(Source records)
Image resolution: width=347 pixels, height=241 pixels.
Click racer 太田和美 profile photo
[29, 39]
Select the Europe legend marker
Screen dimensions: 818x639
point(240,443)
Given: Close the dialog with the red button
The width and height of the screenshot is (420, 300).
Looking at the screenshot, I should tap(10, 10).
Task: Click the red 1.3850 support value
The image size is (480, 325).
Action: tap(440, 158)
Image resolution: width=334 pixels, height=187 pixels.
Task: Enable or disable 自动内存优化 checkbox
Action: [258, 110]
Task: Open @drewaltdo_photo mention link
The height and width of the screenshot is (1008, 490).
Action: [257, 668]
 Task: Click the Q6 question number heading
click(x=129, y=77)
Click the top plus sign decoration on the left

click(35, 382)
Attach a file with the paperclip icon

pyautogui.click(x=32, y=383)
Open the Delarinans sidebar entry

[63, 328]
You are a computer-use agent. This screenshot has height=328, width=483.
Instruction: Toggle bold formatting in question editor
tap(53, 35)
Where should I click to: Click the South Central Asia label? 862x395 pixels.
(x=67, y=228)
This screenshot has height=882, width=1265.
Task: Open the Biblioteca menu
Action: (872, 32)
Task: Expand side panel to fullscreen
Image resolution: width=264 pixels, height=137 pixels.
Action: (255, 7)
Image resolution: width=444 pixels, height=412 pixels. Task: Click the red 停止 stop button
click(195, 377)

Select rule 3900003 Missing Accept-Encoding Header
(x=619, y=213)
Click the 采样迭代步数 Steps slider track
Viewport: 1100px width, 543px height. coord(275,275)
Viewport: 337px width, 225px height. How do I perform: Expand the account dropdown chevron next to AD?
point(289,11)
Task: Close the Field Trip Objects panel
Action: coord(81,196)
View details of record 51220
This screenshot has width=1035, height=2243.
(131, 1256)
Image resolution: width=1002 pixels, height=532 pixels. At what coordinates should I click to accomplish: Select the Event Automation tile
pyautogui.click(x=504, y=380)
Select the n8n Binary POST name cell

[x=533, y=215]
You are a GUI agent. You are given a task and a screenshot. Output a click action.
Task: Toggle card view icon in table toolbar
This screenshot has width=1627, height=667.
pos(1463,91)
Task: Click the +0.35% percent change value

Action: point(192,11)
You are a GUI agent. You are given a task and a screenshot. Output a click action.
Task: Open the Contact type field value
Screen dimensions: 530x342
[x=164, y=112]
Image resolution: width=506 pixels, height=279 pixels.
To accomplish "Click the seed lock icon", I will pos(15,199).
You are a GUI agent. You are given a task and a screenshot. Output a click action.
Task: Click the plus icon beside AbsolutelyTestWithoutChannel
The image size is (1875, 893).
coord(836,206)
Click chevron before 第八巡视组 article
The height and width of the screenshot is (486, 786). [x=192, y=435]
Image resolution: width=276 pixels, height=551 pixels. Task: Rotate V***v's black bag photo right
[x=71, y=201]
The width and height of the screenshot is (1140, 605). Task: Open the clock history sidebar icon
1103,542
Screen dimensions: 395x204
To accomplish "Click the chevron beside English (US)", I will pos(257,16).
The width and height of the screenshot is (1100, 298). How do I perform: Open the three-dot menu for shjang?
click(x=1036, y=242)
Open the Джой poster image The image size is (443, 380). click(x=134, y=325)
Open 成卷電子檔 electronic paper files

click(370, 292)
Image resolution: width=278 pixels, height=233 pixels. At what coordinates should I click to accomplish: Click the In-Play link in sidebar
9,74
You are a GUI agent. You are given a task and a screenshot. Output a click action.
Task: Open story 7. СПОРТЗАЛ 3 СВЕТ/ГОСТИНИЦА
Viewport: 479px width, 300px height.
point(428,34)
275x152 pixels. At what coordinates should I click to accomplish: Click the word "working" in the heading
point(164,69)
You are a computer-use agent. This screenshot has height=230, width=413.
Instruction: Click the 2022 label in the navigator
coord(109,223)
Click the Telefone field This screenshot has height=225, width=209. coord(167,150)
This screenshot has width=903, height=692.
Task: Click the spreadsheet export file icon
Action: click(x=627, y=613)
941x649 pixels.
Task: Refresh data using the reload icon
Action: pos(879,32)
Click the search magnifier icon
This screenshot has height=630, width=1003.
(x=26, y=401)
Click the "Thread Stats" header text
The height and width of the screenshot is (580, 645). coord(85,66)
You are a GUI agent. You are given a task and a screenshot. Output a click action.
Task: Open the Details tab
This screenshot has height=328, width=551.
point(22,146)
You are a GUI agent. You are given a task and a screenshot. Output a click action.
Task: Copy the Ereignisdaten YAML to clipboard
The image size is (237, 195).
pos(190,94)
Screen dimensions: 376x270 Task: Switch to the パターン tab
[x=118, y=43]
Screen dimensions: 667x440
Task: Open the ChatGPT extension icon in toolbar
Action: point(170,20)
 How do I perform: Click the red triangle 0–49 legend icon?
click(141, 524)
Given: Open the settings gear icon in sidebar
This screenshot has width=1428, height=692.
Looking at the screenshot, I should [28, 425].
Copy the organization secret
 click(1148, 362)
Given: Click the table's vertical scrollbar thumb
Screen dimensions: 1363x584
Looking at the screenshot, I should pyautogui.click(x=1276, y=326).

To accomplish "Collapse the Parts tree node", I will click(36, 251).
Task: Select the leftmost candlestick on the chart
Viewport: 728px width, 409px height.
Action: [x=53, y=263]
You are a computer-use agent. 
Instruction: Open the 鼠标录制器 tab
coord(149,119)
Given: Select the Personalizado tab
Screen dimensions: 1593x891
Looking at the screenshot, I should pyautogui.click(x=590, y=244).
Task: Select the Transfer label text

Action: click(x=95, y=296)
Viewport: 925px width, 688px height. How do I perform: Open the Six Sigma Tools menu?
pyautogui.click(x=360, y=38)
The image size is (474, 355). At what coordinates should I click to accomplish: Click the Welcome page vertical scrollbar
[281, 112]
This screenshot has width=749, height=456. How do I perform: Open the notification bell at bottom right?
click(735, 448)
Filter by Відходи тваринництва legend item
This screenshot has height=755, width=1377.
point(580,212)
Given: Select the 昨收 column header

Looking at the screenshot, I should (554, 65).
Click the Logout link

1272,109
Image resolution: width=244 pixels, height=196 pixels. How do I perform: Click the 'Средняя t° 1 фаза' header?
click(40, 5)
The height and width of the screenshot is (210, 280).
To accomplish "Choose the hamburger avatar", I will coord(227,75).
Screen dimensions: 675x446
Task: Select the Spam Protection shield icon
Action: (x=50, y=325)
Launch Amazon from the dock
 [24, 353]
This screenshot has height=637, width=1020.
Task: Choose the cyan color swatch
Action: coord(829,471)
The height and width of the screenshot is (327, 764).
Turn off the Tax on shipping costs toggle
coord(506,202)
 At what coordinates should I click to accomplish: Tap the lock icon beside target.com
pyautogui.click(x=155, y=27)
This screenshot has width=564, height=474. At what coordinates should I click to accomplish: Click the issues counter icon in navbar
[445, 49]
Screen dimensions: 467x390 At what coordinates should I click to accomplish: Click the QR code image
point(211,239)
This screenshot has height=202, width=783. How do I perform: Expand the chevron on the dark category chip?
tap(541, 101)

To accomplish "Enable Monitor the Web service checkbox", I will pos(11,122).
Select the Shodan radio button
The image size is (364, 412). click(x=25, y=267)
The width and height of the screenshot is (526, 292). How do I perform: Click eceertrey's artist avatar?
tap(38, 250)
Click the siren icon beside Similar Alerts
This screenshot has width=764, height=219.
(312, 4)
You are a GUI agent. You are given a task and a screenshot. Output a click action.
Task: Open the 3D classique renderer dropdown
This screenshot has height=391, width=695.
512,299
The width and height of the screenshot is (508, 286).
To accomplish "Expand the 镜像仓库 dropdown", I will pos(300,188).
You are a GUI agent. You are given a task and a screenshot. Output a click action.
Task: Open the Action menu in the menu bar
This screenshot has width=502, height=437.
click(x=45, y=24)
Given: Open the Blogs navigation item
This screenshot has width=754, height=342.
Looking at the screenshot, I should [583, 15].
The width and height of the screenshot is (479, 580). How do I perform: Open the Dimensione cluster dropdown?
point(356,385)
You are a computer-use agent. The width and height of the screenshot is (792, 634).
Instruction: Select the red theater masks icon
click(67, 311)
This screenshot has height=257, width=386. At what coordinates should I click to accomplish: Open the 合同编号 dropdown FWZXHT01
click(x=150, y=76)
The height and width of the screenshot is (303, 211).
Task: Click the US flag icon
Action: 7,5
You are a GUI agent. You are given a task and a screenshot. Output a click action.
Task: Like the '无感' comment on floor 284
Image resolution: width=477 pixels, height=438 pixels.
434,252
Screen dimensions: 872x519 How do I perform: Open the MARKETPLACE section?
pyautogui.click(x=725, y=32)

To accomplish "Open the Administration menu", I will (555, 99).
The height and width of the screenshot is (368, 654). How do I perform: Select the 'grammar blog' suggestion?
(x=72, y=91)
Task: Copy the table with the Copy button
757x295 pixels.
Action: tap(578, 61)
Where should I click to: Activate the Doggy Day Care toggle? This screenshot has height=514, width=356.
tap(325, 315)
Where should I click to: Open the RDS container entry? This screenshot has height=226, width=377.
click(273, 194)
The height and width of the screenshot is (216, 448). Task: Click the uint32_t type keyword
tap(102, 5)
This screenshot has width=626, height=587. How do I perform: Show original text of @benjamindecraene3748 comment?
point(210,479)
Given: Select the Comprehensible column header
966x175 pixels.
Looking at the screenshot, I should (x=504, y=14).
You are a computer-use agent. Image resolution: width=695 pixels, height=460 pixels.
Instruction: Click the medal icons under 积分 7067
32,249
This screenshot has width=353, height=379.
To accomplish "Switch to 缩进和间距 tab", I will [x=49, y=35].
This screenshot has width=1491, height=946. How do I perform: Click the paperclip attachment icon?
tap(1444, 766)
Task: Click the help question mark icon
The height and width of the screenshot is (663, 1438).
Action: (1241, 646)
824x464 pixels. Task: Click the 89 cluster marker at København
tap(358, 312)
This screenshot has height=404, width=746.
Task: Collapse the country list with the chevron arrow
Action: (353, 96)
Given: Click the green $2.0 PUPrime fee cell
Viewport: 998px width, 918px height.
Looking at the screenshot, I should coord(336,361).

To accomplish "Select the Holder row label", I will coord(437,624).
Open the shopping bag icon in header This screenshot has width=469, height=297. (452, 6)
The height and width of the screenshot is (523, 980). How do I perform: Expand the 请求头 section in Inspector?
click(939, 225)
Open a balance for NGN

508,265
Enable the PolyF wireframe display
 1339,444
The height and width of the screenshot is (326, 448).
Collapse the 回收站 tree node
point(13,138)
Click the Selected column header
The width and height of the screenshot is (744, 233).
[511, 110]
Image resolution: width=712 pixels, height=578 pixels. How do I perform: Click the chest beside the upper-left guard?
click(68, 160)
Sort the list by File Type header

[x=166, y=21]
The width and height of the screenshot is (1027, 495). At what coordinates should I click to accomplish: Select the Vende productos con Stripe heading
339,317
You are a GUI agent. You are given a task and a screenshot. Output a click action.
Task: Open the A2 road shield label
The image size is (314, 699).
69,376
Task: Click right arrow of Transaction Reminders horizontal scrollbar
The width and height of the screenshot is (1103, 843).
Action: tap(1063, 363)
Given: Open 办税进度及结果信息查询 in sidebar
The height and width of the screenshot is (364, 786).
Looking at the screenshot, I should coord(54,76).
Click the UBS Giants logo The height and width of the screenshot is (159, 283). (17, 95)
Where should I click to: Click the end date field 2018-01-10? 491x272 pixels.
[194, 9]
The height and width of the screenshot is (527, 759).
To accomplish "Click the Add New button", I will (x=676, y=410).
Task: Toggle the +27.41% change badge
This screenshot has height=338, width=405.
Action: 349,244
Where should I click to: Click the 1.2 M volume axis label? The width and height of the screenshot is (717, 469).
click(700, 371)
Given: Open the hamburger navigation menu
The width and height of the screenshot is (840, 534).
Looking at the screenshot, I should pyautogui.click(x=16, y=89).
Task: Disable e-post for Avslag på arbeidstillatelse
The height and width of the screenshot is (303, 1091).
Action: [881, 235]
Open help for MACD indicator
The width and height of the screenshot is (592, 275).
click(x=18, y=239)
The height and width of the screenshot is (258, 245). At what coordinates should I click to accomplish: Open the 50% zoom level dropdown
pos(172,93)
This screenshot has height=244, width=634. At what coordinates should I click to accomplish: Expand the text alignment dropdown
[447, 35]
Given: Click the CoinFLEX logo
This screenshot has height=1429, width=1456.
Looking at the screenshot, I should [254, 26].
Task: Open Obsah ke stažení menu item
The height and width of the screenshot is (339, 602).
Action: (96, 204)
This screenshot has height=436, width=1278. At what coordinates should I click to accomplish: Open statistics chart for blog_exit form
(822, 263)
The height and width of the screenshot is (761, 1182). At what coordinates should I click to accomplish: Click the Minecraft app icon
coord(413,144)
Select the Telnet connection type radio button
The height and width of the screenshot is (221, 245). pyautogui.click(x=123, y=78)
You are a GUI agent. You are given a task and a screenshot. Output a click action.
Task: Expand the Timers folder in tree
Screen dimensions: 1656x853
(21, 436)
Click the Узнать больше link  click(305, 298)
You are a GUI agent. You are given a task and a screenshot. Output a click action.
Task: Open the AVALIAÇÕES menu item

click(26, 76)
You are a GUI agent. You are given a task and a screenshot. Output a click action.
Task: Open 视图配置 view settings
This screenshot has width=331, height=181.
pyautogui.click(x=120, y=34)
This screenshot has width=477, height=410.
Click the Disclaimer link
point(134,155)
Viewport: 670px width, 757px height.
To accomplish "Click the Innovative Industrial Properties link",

# WHAT TO WORK ON
Only one stretch of the data is wanted: the lines from the one with "The height and width of the screenshot is (761, 1182)." through the last, repeated exactly.

# WRITTEN SOLUTION
The height and width of the screenshot is (761, 1182). At what coordinates should I click to accomplish: Click the Minecraft app icon
coord(413,144)
Select the Telnet connection type radio button
The height and width of the screenshot is (221, 245). pyautogui.click(x=123, y=78)
You are a GUI agent. You are given a task and a screenshot. Output a click action.
Task: Expand the Timers folder in tree
Screen dimensions: 1656x853
(21, 436)
Click the Узнать больше link  click(305, 298)
You are a GUI agent. You are given a task and a screenshot. Output a click action.
Task: Open the AVALIAÇÕES menu item

click(26, 76)
You are a GUI agent. You are given a task and a screenshot. Output a click action.
Task: Open 视图配置 view settings
This screenshot has width=331, height=181.
pyautogui.click(x=120, y=34)
This screenshot has width=477, height=410.
Click the Disclaimer link
point(134,155)
Viewport: 670px width, 757px height.
To accomplish "Click the Innovative Industrial Properties link",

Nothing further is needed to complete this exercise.